[Word and element pointing entries]
+===+
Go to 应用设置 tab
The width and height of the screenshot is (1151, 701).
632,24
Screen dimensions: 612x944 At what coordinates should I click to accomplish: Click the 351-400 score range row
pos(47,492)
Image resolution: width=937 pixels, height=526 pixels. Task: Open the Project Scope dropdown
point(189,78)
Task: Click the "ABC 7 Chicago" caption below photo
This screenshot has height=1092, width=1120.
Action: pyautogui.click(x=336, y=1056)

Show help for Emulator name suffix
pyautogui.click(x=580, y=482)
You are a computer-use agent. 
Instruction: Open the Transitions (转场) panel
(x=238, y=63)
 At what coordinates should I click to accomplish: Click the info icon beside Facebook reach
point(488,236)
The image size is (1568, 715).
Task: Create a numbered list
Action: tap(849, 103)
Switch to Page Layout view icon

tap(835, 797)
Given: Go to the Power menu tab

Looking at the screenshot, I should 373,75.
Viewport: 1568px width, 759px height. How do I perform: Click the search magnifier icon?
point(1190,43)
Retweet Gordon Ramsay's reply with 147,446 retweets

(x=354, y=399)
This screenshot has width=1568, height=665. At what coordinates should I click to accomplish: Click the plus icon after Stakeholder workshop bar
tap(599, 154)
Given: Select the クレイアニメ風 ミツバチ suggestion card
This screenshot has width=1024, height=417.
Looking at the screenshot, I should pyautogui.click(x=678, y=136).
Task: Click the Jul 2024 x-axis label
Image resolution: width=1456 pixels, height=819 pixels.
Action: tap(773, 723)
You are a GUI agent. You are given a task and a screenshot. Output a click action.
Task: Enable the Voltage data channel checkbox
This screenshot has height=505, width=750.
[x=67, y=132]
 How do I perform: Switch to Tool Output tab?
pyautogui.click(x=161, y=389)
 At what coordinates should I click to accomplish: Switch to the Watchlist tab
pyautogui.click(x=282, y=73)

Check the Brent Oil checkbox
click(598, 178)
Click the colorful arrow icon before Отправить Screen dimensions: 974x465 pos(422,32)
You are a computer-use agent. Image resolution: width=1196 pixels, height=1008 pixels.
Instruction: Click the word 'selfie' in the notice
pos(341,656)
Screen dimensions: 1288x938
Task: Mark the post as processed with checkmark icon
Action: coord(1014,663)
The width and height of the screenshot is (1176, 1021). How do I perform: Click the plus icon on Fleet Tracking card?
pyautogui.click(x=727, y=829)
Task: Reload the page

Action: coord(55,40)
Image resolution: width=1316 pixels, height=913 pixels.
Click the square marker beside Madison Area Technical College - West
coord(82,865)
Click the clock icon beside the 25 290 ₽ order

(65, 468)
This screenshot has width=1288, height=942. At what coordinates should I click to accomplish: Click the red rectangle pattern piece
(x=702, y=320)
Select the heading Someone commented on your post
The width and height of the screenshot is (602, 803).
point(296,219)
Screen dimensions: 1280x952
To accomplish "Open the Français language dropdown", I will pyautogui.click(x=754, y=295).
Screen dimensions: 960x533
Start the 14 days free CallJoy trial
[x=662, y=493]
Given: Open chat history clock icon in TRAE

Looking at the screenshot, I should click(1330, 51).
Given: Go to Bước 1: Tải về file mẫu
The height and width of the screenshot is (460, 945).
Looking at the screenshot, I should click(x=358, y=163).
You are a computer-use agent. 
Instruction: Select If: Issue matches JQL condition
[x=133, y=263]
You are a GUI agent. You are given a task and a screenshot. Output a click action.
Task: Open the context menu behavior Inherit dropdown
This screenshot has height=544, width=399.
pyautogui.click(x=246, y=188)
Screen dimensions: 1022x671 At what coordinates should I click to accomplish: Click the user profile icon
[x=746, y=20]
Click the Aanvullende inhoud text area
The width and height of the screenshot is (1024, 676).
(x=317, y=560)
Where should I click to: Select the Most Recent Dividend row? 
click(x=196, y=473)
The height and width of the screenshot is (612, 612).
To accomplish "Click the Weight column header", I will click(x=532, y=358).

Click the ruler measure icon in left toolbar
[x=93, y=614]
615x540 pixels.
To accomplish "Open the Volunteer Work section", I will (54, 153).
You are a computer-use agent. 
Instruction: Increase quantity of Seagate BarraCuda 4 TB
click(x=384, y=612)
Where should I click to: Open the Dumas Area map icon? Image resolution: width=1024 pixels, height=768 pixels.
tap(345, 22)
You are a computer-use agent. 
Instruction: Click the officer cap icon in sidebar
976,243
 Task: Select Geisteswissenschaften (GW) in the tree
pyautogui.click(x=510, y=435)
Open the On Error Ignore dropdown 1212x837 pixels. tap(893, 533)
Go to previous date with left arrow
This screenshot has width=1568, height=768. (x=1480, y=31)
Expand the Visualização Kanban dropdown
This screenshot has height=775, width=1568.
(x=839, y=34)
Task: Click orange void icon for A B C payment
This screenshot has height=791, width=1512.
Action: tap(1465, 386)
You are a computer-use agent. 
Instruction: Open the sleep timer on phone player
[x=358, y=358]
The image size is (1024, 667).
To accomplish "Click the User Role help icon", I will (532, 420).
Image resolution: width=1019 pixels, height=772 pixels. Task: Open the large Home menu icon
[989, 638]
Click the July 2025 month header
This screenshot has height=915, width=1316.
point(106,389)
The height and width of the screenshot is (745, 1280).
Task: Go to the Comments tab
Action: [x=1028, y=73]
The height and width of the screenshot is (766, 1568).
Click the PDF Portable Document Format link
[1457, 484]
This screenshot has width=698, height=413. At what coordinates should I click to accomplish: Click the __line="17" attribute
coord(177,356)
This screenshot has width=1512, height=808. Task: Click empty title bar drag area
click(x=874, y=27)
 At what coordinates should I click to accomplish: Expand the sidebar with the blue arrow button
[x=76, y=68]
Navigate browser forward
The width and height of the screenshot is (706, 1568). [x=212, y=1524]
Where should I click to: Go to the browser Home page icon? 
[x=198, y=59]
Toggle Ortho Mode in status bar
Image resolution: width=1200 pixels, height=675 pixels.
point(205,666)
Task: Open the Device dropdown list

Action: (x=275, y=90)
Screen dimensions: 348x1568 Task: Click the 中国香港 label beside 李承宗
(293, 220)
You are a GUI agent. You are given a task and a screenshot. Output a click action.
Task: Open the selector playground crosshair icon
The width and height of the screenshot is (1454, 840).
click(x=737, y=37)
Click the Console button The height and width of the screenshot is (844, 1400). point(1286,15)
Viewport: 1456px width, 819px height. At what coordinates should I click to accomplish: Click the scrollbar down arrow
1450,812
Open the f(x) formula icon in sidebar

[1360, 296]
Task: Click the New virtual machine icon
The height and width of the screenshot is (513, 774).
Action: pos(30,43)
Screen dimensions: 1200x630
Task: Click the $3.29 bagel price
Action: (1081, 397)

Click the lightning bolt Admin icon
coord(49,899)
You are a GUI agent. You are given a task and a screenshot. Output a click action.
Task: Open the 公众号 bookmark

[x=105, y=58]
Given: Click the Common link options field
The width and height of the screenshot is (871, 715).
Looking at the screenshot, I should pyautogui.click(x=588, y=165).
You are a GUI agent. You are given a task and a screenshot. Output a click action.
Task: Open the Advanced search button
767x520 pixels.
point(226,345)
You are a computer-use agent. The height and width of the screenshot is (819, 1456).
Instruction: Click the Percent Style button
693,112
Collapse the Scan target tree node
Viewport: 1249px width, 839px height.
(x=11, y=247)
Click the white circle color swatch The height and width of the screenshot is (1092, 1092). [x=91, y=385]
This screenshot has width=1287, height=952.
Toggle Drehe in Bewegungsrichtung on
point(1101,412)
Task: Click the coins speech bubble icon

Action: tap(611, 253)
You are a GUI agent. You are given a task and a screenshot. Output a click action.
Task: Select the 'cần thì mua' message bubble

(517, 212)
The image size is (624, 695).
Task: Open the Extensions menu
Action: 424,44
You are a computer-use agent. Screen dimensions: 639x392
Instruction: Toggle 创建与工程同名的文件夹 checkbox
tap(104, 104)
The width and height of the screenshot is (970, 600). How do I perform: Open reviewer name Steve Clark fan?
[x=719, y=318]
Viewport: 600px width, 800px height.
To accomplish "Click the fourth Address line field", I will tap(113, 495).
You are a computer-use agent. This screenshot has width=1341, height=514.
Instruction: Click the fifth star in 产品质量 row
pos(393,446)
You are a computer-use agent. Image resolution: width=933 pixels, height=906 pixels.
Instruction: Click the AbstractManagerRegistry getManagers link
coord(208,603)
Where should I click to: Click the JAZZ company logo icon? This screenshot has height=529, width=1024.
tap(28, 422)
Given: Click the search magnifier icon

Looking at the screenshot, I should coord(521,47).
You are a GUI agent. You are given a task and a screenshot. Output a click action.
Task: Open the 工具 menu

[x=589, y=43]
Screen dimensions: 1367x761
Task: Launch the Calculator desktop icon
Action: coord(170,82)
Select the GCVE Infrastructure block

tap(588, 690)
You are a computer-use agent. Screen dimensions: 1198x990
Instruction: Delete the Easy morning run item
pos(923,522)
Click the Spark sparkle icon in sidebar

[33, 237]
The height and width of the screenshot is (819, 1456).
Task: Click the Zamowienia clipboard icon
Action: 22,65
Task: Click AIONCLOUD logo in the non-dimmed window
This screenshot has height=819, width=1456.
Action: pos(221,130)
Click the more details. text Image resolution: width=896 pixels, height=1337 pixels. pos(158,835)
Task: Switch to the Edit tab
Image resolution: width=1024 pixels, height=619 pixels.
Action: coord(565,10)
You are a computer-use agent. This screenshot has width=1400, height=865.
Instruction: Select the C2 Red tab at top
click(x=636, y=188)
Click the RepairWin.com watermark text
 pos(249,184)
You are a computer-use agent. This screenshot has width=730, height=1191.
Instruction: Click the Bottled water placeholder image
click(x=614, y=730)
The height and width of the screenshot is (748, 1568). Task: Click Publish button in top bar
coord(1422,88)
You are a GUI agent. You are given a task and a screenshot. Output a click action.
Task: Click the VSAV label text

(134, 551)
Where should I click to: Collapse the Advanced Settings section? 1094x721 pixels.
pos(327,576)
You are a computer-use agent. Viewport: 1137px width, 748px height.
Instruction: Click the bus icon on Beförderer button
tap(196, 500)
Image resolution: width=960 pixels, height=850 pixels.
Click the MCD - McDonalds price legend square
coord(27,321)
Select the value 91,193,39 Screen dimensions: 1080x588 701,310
+===+
Could you copy out the listing above verbatim, starting with the line that contains "has width=1400, height=865." and going on through the final line of the listing?

Right answer
You are a computer-use agent. This screenshot has width=1400, height=865.
Instruction: Select the C2 Red tab at top
click(x=636, y=188)
Click the RepairWin.com watermark text
 pos(249,184)
You are a computer-use agent. This screenshot has width=730, height=1191.
Instruction: Click the Bottled water placeholder image
click(x=614, y=730)
The height and width of the screenshot is (748, 1568). Task: Click Publish button in top bar
coord(1422,88)
You are a GUI agent. You are given a task and a screenshot. Output a click action.
Task: Click the VSAV label text

(134, 551)
Where should I click to: Collapse the Advanced Settings section? 1094x721 pixels.
pos(327,576)
You are a computer-use agent. Viewport: 1137px width, 748px height.
Instruction: Click the bus icon on Beförderer button
tap(196, 500)
Image resolution: width=960 pixels, height=850 pixels.
Click the MCD - McDonalds price legend square
coord(27,321)
Select the value 91,193,39 Screen dimensions: 1080x588 701,310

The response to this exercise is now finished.